Cumulus Media Inc. (NASDAQ:CMLS), a leading audio-first media company, has recently completed a strategic refinancing of its capital structure, securing favorable terms and extending maturities to 2029. This move provides the company with additional runway to execute its key priorities, including accelerating digital growth, reducing fixed costs, and continuing to deleverage its balance sheet.
In the first quarter of 2024, Cumulus Media reported net revenue of $200.0 million, down 2.7% year-over-year. This decline, while still present, represented a marked improvement from the previous year's trends. The company's digital business continued to be a bright spot, with digital marketing services revenue growing 25% and digital revenue as a whole increasing in the low single digits.
The company's digital strategy, centered on a versatile and well-connected sales team offering a suite of digital audio and digital marketing solutions, has been yielding impressive results. Cumulus has seen a 25% increase in total digital marketing services customers and a 12% improvement in the percentage of previously radio-only customers who now also buy digital products.
Broadcast radio revenue, which accounts for approximately 70% of the company's total revenue, saw a mixed performance in the quarter. National spot and network revenue, which make up around 50% of broadcast revenue, improved significantly, declining in the mid-single digits compared to the prior year. This was driven by increased spending in key categories such as consumer packaged goods, insurance, and pharmaceuticals.
However, the recovery in national advertising remains choppy, with several key categories, including mortgage, banking, and home improvement, continuing to cite the uncertain macroeconomic environment as a significant obstacle to increased spending. Local spot revenue, while still down, also showed improvement compared to the previous quarter.
On the expense side, Cumulus Media has remained focused on disciplined cost reductions, achieving approximately $4 million in fixed cost savings in the first quarter. This was on top of the $120 million, or 26%, in total fixed costs the company had already taken out since the pandemic through the end of 2023. These efforts have significantly improved the company's operating leverage, positioning it to drive EBITDA growth as the advertising environment continues to recover.
Looking ahead to the second quarter, Cumulus Media is currently pacing down low single digits, as the uncertain macroeconomic conditions continue to weigh on some advertisers. However, the company remains optimistic about its ability to navigate these challenges, thanks to its successful refinancing and the continued execution of its strategic priorities.
The refinancing, which included an exchange offer for the company's 6.75% Senior Notes and a new term loan, has extended approximately 97% of Cumulus Media's debt maturities to 2029, reduced the principal amount of debt outstanding by $33 million, secured attractive interest rates, and maintained covenant-light terms. Additionally, the company's amended and extended $125 million ABL facility provides further liquidity and flexibility to support its strategic initiatives.
Cumulus Media's focus on digital growth, cost optimization, and debt reduction remains unwavering. The company's differentiated go-to-market strategy in digital, combined with its national platform and extensive station portfolio, positions it well to navigate the evolving media landscape and build long-term shareholder value.

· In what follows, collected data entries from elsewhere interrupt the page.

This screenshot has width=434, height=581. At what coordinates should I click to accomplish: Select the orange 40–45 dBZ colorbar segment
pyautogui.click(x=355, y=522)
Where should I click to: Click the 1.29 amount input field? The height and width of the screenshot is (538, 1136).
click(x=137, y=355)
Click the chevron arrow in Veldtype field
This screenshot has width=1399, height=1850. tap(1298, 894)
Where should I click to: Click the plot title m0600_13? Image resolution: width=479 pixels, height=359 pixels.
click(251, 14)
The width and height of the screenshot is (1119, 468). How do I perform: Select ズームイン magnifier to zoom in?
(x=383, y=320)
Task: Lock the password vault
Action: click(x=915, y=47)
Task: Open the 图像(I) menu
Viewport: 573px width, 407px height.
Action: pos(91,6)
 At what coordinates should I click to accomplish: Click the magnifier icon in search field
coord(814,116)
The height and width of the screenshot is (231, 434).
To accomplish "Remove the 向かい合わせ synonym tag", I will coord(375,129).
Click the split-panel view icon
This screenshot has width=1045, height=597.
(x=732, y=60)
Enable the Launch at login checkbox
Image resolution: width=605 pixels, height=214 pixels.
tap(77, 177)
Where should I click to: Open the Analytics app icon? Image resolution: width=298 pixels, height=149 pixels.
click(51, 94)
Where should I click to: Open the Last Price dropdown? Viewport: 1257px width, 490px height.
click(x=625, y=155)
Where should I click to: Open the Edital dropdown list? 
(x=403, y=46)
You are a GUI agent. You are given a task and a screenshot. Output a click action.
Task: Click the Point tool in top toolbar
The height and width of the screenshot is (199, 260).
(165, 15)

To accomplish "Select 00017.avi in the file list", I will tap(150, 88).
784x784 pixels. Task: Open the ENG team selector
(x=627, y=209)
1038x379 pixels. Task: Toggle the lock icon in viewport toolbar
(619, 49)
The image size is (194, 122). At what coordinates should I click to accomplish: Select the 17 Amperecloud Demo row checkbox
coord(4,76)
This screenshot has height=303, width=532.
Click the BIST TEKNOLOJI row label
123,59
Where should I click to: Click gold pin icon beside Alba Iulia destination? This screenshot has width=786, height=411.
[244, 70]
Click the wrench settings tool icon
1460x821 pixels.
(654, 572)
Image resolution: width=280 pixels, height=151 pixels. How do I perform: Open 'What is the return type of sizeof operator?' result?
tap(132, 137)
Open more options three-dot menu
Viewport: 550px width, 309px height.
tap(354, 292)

In the first quarter of 2024, Cumulus Media reported a net loss of $14.2 million, compared to a net loss of $21.5 million in the same period of the prior year. The company's annual net income for the fiscal year 2023 was -$117.9 million, while its annual revenue was $844.5 million. Cumulus Media's annual operating cash flow was $31.7 million, and its annual free cash flow was $6.8 million.
Overall, Cumulus Media's successful refinancing, coupled with its strategic focus on digital growth, cost optimization, and debt reduction, provides the company with the necessary runway and flexibility to navigate the current macroeconomic uncertainties and position itself for long-term success.